**Aim of the task**
Within the data below, find the string "height" and return each line where it occurs.

**Source material**
■ ■ ■ ■ ■ ■ ■

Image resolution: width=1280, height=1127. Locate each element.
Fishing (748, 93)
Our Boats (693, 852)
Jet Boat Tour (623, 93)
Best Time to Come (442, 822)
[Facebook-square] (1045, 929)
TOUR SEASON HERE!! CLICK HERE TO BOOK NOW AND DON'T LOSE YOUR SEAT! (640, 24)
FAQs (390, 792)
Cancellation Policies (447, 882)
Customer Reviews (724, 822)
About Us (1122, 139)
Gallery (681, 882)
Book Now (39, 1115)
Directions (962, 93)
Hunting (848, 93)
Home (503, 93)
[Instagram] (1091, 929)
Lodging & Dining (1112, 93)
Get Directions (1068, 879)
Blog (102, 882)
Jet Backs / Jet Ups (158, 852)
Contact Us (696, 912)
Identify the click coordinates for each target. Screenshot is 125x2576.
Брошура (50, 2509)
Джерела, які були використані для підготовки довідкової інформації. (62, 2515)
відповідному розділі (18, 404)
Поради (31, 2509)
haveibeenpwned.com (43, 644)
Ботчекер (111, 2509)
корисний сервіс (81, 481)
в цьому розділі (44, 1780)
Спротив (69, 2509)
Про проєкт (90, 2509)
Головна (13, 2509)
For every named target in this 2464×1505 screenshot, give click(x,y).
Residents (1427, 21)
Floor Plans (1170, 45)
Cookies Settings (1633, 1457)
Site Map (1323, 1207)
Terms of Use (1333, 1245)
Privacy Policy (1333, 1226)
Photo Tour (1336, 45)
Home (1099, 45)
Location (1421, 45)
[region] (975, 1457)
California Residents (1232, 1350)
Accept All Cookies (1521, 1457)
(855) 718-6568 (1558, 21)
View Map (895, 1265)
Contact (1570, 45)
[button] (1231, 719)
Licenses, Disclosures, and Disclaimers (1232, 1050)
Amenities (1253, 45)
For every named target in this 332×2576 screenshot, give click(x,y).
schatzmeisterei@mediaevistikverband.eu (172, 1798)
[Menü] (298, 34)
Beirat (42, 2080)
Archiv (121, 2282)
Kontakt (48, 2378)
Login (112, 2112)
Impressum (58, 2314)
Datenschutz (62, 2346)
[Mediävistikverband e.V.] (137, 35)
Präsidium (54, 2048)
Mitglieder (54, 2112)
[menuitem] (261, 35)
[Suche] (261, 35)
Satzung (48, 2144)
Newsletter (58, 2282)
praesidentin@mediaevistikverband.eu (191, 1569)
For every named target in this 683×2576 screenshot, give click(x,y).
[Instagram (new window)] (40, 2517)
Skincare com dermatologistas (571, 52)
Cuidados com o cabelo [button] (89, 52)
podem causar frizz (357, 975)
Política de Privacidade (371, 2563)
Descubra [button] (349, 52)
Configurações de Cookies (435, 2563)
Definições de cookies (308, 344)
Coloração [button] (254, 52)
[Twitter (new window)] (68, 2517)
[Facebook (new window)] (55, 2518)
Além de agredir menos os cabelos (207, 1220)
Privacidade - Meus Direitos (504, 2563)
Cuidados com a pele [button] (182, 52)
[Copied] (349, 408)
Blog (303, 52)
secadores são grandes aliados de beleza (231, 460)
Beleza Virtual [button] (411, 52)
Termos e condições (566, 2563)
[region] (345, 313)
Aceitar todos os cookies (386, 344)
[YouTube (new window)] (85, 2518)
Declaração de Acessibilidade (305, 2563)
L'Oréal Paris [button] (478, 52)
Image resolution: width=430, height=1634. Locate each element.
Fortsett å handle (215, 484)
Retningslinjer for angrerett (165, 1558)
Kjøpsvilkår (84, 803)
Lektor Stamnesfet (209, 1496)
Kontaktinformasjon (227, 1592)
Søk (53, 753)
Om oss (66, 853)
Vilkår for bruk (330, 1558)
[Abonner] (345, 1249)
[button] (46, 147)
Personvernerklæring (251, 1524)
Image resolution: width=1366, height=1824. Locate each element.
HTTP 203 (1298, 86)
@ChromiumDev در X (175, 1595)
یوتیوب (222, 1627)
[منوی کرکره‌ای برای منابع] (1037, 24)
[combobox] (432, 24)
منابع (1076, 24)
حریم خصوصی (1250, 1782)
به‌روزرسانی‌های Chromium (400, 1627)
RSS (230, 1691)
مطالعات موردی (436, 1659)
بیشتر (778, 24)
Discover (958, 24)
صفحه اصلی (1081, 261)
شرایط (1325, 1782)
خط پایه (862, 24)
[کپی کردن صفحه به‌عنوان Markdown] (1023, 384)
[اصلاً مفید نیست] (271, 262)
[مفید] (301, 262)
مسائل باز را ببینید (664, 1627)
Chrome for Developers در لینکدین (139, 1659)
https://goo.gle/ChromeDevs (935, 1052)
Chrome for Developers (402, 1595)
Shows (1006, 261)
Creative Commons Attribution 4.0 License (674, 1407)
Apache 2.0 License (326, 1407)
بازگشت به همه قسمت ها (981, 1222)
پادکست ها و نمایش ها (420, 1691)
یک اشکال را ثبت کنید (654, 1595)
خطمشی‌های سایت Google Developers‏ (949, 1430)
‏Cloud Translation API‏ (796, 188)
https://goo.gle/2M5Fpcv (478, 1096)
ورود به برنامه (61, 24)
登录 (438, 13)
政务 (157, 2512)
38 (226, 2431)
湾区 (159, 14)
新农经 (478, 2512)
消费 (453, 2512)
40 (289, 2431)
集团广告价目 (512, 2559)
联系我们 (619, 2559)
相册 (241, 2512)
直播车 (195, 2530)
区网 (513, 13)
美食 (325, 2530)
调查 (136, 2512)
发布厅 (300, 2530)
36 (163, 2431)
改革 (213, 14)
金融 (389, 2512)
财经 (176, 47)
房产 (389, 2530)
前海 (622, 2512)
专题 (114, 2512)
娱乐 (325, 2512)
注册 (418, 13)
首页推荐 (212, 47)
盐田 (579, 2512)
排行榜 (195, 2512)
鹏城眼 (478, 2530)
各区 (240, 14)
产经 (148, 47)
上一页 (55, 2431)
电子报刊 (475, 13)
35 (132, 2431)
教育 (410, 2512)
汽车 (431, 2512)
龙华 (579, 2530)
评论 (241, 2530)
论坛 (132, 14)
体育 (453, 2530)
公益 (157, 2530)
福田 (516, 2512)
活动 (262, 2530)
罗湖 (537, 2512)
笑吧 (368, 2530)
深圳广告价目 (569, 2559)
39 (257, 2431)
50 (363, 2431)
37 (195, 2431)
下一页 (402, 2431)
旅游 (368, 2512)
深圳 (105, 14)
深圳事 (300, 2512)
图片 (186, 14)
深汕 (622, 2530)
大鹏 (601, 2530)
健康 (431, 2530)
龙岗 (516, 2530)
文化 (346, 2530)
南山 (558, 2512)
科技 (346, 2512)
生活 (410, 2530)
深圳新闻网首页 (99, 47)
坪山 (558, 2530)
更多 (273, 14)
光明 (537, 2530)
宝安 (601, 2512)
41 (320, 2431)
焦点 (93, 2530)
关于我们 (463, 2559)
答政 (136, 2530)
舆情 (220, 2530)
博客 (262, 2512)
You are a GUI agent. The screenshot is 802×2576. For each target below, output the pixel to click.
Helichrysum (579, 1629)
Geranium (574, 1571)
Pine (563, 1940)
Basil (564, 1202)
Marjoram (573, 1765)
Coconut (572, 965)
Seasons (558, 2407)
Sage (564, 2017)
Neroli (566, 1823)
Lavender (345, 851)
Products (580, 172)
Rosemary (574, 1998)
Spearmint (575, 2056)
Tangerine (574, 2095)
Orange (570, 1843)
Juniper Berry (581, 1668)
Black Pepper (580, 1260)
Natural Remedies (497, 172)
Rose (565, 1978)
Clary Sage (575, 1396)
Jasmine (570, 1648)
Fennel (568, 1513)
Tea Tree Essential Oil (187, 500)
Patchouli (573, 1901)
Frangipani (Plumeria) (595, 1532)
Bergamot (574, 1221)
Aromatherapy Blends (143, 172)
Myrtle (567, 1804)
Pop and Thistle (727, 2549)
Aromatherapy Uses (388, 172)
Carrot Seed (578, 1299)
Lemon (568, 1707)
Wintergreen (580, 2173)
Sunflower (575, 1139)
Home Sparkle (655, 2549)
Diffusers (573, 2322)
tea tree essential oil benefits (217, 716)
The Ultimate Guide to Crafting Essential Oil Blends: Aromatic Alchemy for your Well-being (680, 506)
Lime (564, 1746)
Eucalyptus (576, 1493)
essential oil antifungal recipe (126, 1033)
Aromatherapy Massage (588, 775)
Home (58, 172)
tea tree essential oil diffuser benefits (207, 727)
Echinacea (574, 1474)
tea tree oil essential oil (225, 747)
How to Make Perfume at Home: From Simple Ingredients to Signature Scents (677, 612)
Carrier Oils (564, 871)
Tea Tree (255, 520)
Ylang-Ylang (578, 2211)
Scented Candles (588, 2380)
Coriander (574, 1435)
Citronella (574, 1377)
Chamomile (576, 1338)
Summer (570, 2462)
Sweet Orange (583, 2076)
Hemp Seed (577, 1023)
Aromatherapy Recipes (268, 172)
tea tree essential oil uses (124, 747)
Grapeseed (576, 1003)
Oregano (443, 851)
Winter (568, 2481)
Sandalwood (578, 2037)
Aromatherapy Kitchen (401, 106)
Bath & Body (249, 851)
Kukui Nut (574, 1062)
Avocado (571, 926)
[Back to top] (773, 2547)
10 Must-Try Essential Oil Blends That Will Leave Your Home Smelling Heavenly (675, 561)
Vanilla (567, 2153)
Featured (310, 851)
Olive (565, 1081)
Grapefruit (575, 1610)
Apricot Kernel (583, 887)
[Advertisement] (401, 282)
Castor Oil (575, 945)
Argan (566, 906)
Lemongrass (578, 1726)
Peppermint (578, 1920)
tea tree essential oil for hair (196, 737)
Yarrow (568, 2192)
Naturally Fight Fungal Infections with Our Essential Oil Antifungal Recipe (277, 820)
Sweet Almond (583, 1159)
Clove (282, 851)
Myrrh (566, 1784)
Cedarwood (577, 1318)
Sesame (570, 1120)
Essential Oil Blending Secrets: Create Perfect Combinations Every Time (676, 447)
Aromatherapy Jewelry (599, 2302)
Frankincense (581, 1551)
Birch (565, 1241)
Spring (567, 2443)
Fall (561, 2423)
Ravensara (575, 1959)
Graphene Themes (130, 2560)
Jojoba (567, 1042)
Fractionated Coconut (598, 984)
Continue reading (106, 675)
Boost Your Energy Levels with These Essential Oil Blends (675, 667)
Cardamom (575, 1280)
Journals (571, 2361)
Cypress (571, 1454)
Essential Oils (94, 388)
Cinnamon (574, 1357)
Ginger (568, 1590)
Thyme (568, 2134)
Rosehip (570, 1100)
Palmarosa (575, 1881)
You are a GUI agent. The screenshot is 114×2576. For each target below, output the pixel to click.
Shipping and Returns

■ ■ ■ ■ ■ ■ ■

**Result of this exercise**
Image resolution: width=1280, height=1127. Locate each element.
Image resolution: width=430, height=1634. Locate each element.
Image resolution: width=1366, height=1824. Locate each element.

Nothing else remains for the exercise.